Canadians FOR Proroguing Parliament
Description: “There is a huge following of Canadians against proroguing parliament because of some “they are vacationing on our tax dollars” principle.
I say we get parliament to EXTEND their prorogue and set up a system where they only meet 2 months out of the year and for emergency situations. ”
Canadian Citizens FOR Prorogueing Parliment untill January 2009
Description: “If PM Harper prorogue’s Parliment untill after the budget scheduled for January 27th, it would avoid any need for a coalition governement or a non confidence vote scheduled for Monday Dec 8. Harper would then have time to formulate a stimulus package aimed at providing relief to industries caught up in the current financial crisis and provide other funding to help stimulate the economy. Canadian’s voted just a few weeks ago and have no desire to hit the polls again. Shame on Dion, Layton and Duceppe for playing politics with our country at a very serious time that calls for focus and action, not politics and coalitions. ”
Most of these groups seem to be jokes. But the question remains, if it is so easy to fake a couple hundred thousand member Facebook group, why isn’t there one in favor of Harper’s prorogation?
I’ve heard people saying that the news media boosted the estimates of attendees.

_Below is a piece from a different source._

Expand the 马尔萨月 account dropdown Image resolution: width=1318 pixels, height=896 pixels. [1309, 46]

I can tell you that that the estimates given by the media for the Waterloo Rally attendance were decidedly low. Something else that no one even considers is crowd turnover. It probably wouldn’t happen at other times of the year or in warmer climes, but a good number of older folks packed up and left the rally (around the time that the local TV reporter did). But the crowd didn’t shrink particularly, as groups of younger protesters were trickling in at around the time the older ones were leaving. That may also be peculiar to the Waterloo rally, since they had to push back the Rally time to accommodate a skating show that would have been taking place at the same time. So perhaps a lot of those folks hadn’t been aware that the rally time had moved. Whatever, there were far more than 500 attendees; the photographs I took tell me there were something between between 800 and 1,200 attendees.
I’m not sure about Guelph because I arrived late so I missed the outdoor part of the Rally. The crowd was already on the march away from the Rally en route to the indoor panel discussion in a local church. I started taking pictures as the marchers approached me.

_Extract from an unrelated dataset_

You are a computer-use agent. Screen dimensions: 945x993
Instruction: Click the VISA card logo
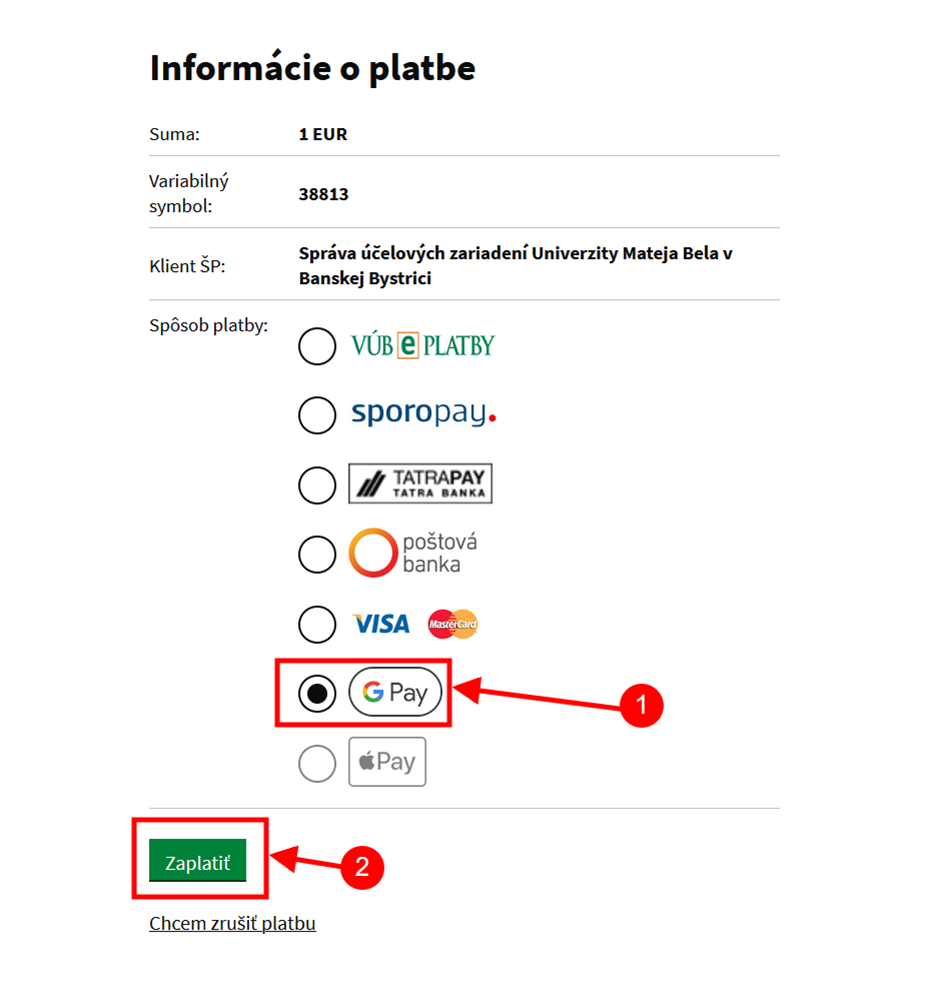coord(381,625)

But I could see that some of the people from the outdoor rally did not join the march. By the same token, I don’t know if all of the folks inside the church for the panel discussion attended the rally, or just showed up for the warm parts.

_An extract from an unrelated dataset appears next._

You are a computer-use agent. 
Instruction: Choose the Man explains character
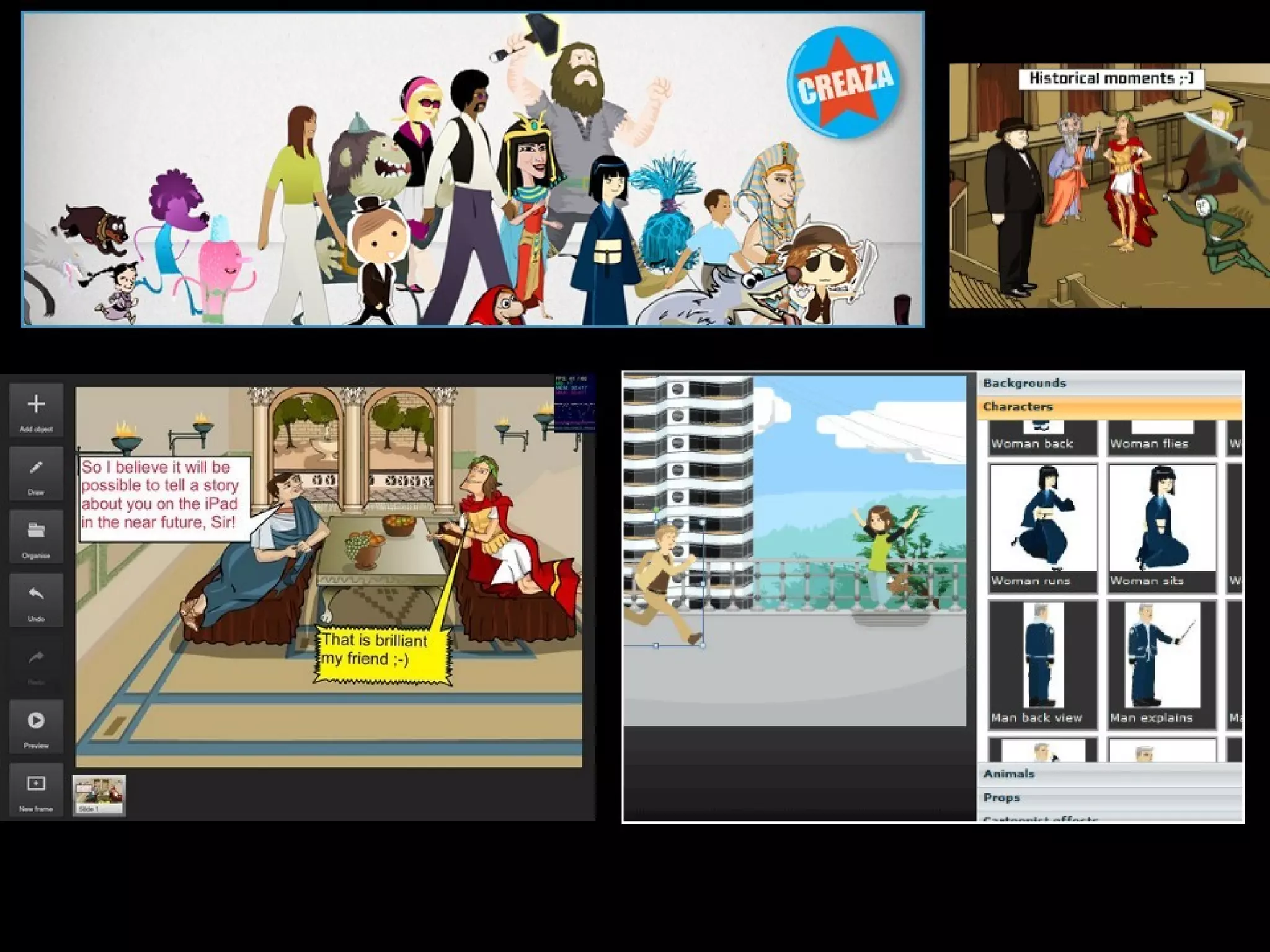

Does it really matter? What both the Facebook page and the NoProrogue Rallies clearly tell us is that there are a lot of Canadians unhappy with our political situation.
Have you ever noticed that Canadians are always accused of electoral apathy by the media, but then when Canadians start throwing no-prorogation rallies and suddenly we’re quaint but still ineffectual. Macleans ran an online story The Commons: ‘I shouldn’t have to be here’ which was yet another mainstream media stories that essentially tells us that when Canadians aren’t being ineffective through apathy, we’re being ineffective but cute when we engage in grassroots protest.
Meanwhile, back at the CBC online, the story Thousands protest Parliament’s suspension has 3206 comments… If you’ve ever fought your way through CBC comments, with only 5 to a page it would take far longer than a No-Prorogation Rally to read your way through them all. I wouldn’t mind so much except I have to sleep sometime.
If that is truly the case, we really need to do something about that. It is certainly something to think about.
whose country is it anyway?
This P.A. Herald story Protest about prorogue planned for Prince Albert is about Prince Albert MP Randy Hoback who brings obliviousness to a new low. This is a man spending some of his Prorogation Vacation in California. I think it would be a good idea for all Canadians to let Randy Hoback know just how we feel about this. Here is his contact information:
137-15th Street East (Main Office)
Prince Albert, Saskatchewan
House of Commons
I mean really, it’s like this guy thinks he’s Tony Clement or something.